Once the formerly flooded stope had been drained it was time to turn our attention to the sloppy mud dig beyond, this is a formidable dig as more mud slops out of the ceiling as soon as you take it out, but me and Charlie continued to attack this while other members of the group attacked different digs above us. Quite content with our progress we continued work on this, after 4 trips of about 3 hours digging while kneeling in water we had made a foot of progress!
With various leads someone had decided that we should return to JH on the second Sunday in September 2013 and I would learn how to bolt climb, for various reasons this was thwarted, not least because of my lack of sleep but it was also thought bad taste to ask for the key on this particular day?
So I missed out on a big learning experience of bolt climbing as someone else bolted it on a different weekend, and dropped into the lead vein beyond via butch Pitch. After recent surveying we have found out that our dig in the formerly flooded stope is about 33ft-50ft from the vein beyond and one of those digs above is about 6-10 feet from the vein beyond.
Hmm digging plans in the formerly flooded stopes thwarted! Oh well, hindsight is a wonderful thing.

More recently I have been learning about the dark digging art of Shaft Capping up on the hillside above Castleton, again on one of Pwhole and Wayne?s crazy projects we find ourselves finding the best way to destroy calcite and laying concrete in thin air, but we?re probably best leaving that for a sequel?
 

Wardy

Active member
Mmmmm forgot about the "science" of digging, how remiss.
Great start and looks like you have got yourself a full apprenticeship.
Don't forget to plug the organisation who helped and who you want the prize for - I assume TSG in this case?
Good luck to all
Wardy
 

cap n chris

Well-known member
CSCC is now actively offering coaching at a range of venues you pick  - nothing like training whatsoever, but maybe if you squint and stretch your mind real wide it could be vaguely in a similar ball park.

There's a new CSCC Coaching numpty, too, so perhaps if fingers are pulled out, stuff happens and a report gets written, someone on Mendip could end up with enough rope to properly rig Goatchurch Cavern to the lower series.

http://cscc.org.uk/wiki/doku.php?id=training:start


__________________________


Goatchurch, for those unfamiliar with it, here:
https://www.youtube.com/watch?v=VayI2aeyS68
https://www.youtube.com/watch?v=yfM44UExovo
 

Mrs Bottlebank

New member
Hmmm,
What training I have received in my time with the Earby Pothole Club?
1. How to look at a dig and come up with 3 different approaches to the same end.
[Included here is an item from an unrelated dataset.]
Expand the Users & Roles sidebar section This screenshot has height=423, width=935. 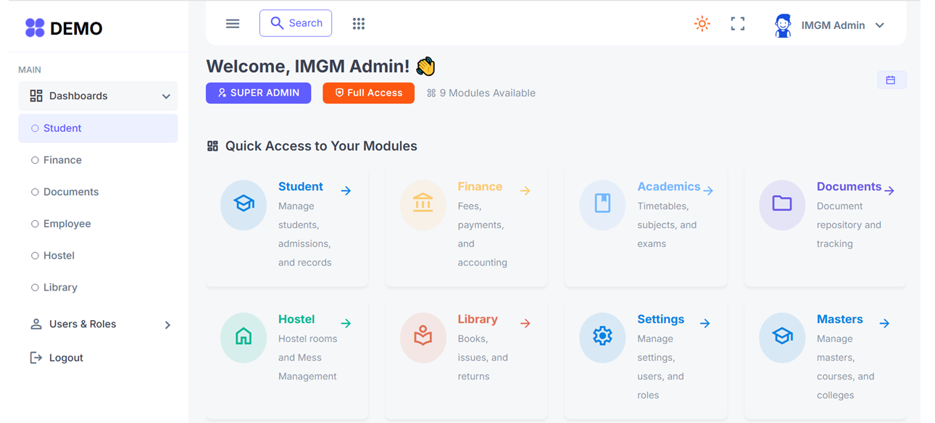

Time to discuss 3 hours, time to carry out the decided task 10 minutes maximum.
2. How to cave carrying the minimum amount of gear.

The pitfalls of the above training will become apparent upon further reading.

Perhaps more importantly is what we need extra training for has been highlighted on our recent club 70th anniversary trip to Mallorca.

A. When using a wet suit to canyon / cave make sure the panel covering ones derri?re is reinforced.

B. If you don?t know the length of the pitch tie a knot in the end of the rope.

C. Following on from point B. make sure lead rigger also has a full set of upping kit and not that the only upping kit in a party of 10 is at the back of the group together with the rope they do need which is still in use and waiting for the last three members of the party to descend.

D. Always ensure that the topo with all pitch lengths etc is
1. In English
2. With the rigging party
3. Not stuffed down the wetsuit of someone in the second party.

E. DO NOT wear a shortie wetsuit when you are likely to be hanging around at the cold and windy top of a pitch in the shade for an hour while pitch is re rigged and lead member sent upping gear to try again, you will become hypothermic.  (See also Digging Training point 1 above as this training was used in the various discussions on how to re-rig and get over the first mess) . Think we need more training on point 1 come to think about it to enable a quick and fast thinking response.

F. When hypothermic do not drop rope in bottom of deep, deep cold pool only to realise two pull through pitches later when staggering around and exiting said gorge in merino wool hat and every bit of dry warm clothes because despite 25 degree heat in the sunshine you a chilled to the very core. (Reason number 1 that the Earby needs some new club rope)

Following on from the above you may say ?After that experience surely you don?t need any further training????..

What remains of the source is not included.